▶ **SET TASKS**
1 – Set down the passage of the notes on making comics below from "Personally, and generally, the" to "always worth something.", word for word.
2 – Write the next part of the notes on making comics below, starting right after their final line.

Partly this was because I did get a handful of comments of the 'who does he think he is?' kind, and I fully agree with that. I am no big name, no famous dude, and no wise guru. But the second 'thought' on my list was:
You can learn from anyone, no matter what their level of expertise, no matter what their age is. Stay humble and be generous.
And while it's difficult to be both humble and promote a self-written blog post, I am publishing a follow-up in the spirit of hoping others might find some of these thoughts resonate with them in some way. It's quite likely you'll agree with a few and disagree vehemently with others. This is a personal list.
As I said last time, these are extracted from a file I've kept on my desktop for a number of years that I add to whenever a thought occurs that I want to keep. Some are born out of my own experience, and some are from observing fellow creators. All of them should be taken with a pinch of salt, and none are any kind of gospel!
The great thing about making comics is that if you do a not-too-good drawing then there's another opportunity with the very next panel.
Comics - the art is the page, not the panel; the reason is the story, not the art.
Personally, and generally, the fewer creators who have worked on a book the more interested I am. The optimum is one.
There is no quick fix to success. You need kung-fu - effort!
Once your book has been released into the wild, it must fend for itself. Let go.
What your peers think about your work is of interest, but what your readers think of your work is of value.
Don't 'write women'. Write people
Getting bad reviews as well as good ones is a sign that your book is reaching people outside the comfort zone of your friends and family. This is a good thing.
Don't give away your comics - people don't appreciate free stuff as much as the stuff that they've paid for. Give a discount, maybe, but your work is always worth something.
Publishers paying creators for original new comics, made to be comics, shows the health and value of a national comic industry.
To keep an artist going, give praise at least once a week.
If you really want to know a subject you mustn't just read about it, you must write about it.
In my comics the 'camera' is generally an observer, not an active participant, but this is just a preference, not a law.
Don't believe anything a publisher promises unless it is in black and white in a contract. And sometimes, even then ...
If you're drawing an interior scene, draw a little plan of the set, even if you don't see everything in the comic - it helps to keep the background consistent and you'll know what should appear in each view.
If there's something you find difficult to draw, make sure you include it in your story.
Every time I finish a story I want to out-do myself on the next one.
I favour the 'Victorian ankle' theory of drama and excitement. If you show too much, so much of the time, then dramatic events have less impact. Use action well.
The primary purpose of a publisher is not to be your friend, but to make money out of you.
It can take ten good reviews to wipe out the taste of a single bad one.
I want to make stories for swimming in, not paddling in.
Dialogue can be just as compelling as action.
People often say "it'll all be worth it - one day they'll turn your book into a film!". I'd rather they said "what a brilliant comic - it's just right!".
Would you like to know the magic ingredients that go to make a wonderful story? There are three: blood, sweat, and tears.
It's not the kind of pen you use that will improve your drawing, it's the kind of brain you use. How do you make your brain better for drawing? Draw, and keep drawing.
Children are not the next generation of comics readers. They're comics readers right now.
When people are critical of your work you either want to give up or you want to work harder and do better. Choose the second option and you'll have a greater chance of success.
You have to put yourself in luck's way in order to be lucky. Get your work out there.

▶ **PROVIDED MATERIAL**

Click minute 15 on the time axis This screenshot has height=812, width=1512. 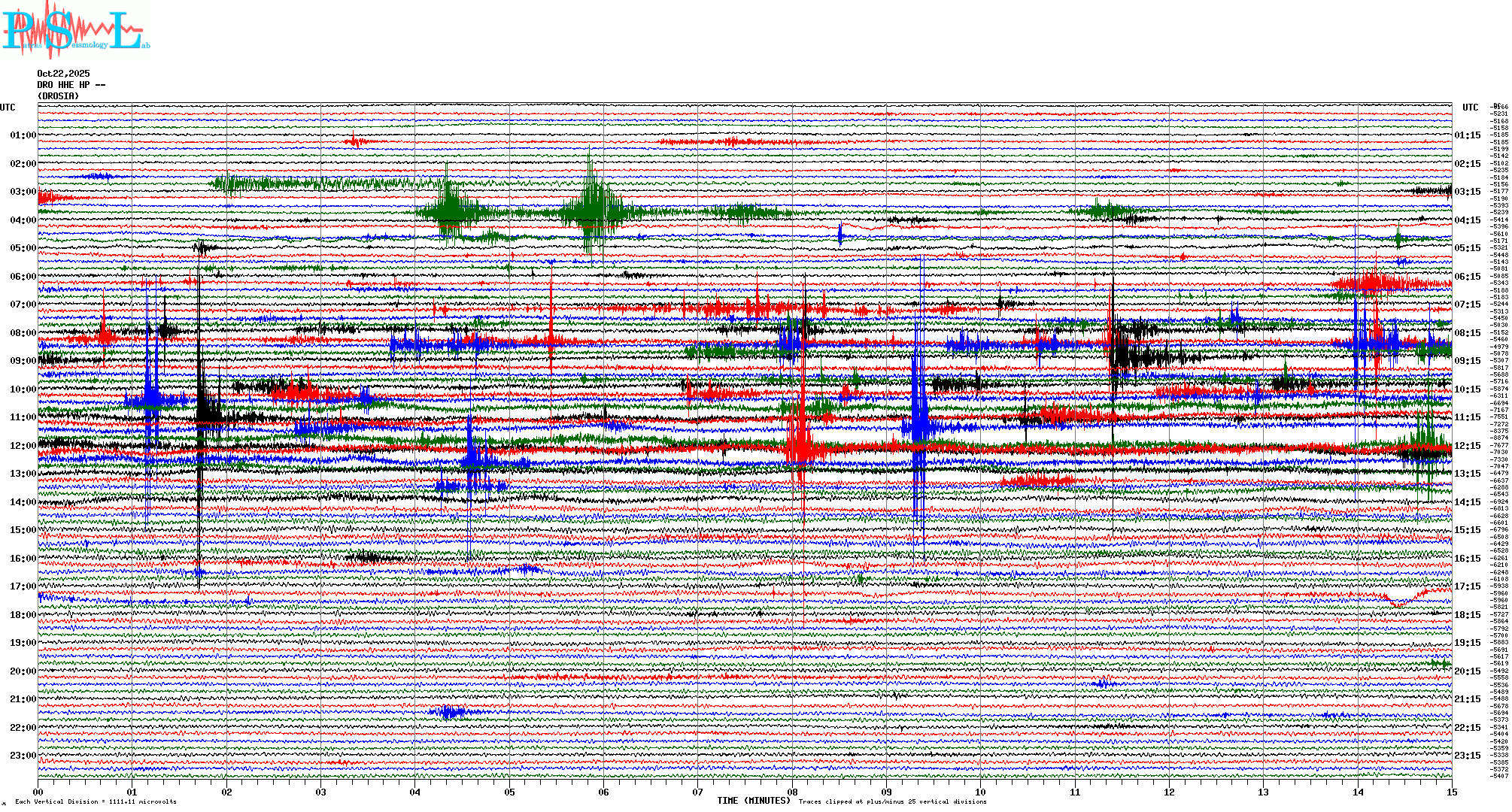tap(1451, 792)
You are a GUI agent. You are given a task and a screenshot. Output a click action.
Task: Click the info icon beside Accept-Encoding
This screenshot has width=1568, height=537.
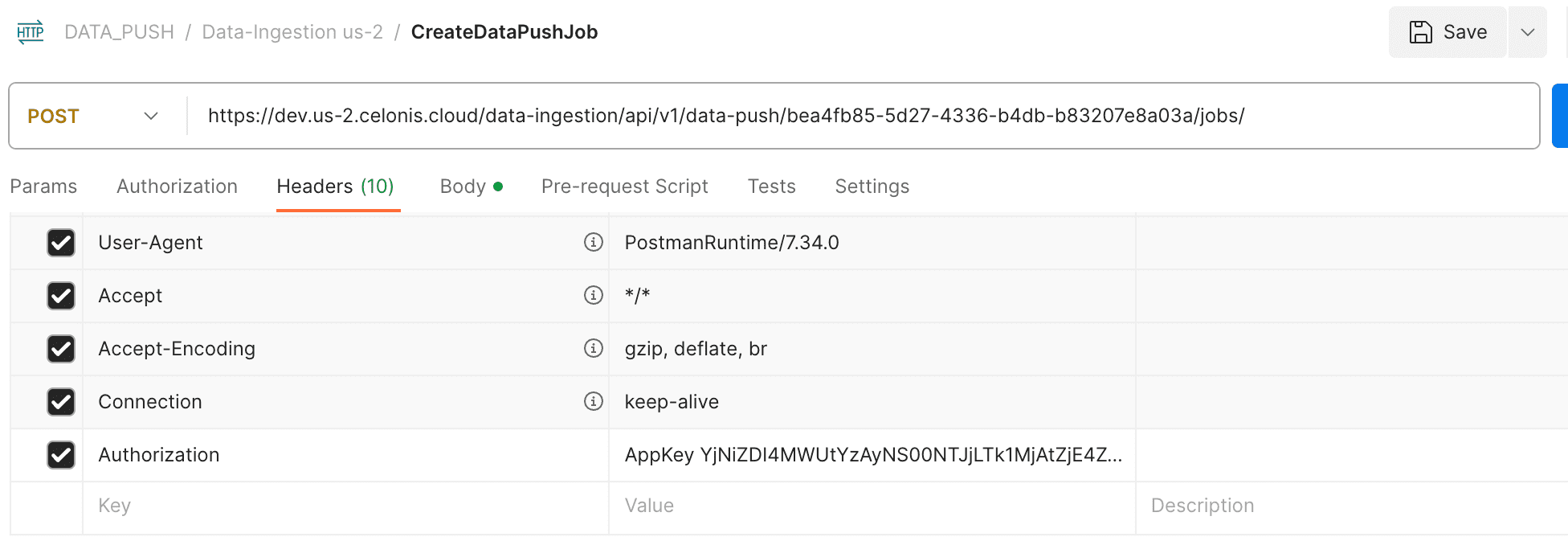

▶ **EXERCISE ANSWERS**
1 –
Personally, and generally, the fewer creators who have worked on a book the more interested I am. The optimum is one.
There is no quick fix to success. You need kung-fu - effort!
Once your book has been released into the wild, it must fend for itself. Let go.
What your peers think about your work is of interest, but what your readers think of your work is of value.
Don't 'write women'. Write people
Getting bad reviews as well as good ones is a sign that your book is reaching people outside the comfort zone of your friends and family. This is a good thing.
Don't give away your comics - people don't appreciate free stuff as much as the stuff that they've paid for. Give a discount, maybe, but your work is always worth something.

2 –
Sometimes you have a wonderful idea, full of possibilities. Then you tell someone about it and it turns to ashes.
Yes, I do manga. I also do fumetti, bande dessine, manhua, historietas, strips, chitrakatha, serier ... Comics!
It doesn't matter how little it is, just make sure you do something productive each day, even half-an-hour. You'll feel better.
Gamers, stamp collectors, comics fans; these are not tribes, they're groups of individuals each with a hundred different other interests too. Don't lump.
There's great satisfaction in making a new story out of old facts.
No one sneezes in a story unless it means something.
Nostalgia and tradition are wonderful things - but don't hang on to them too tightly. Use them when you need to, but let them go just as easily.
You don't have a 'strong male character' so let's get rid of the 'strong female character' description too. We're all brave, cowardly, strong and weak. Actions should define character.
No one is owed a readership. Every single reader you gain is earned by the daily effort of creating your comic. If you have them, they are deserved.
Even your biggest fans will forget you once they put your book back on the shelf.
Don't be your own enemy with negativity and self-pity. It's difficult enough to have any kind of success without holding yourself back. Be your own best ally.
The less you charge someone, the more work they'll ask you to do.
Be an awkward author sometimes - be nice, but care about the details of your work.
Don't wait to be 'in the zone' before you start drawing. It won't happen. The only way to get 'in the zone' is to start drawing, usually when you're not 'in the zone'.
Is that artist better or worse then you? It doesn't matter, but I'd suggest you get off their path and get back on to your own!
My mission is to find people who like my work, not to force people to like my work.
To keep the fire burning you have to feed it with pages of art. It will keep going for a while without being fed, but before too long it will go out. Then you you have to make a big effort to rekindle that fire - it won't just happen. Best to keep it going.
Too many opinions can dilute an idea to almost nothing.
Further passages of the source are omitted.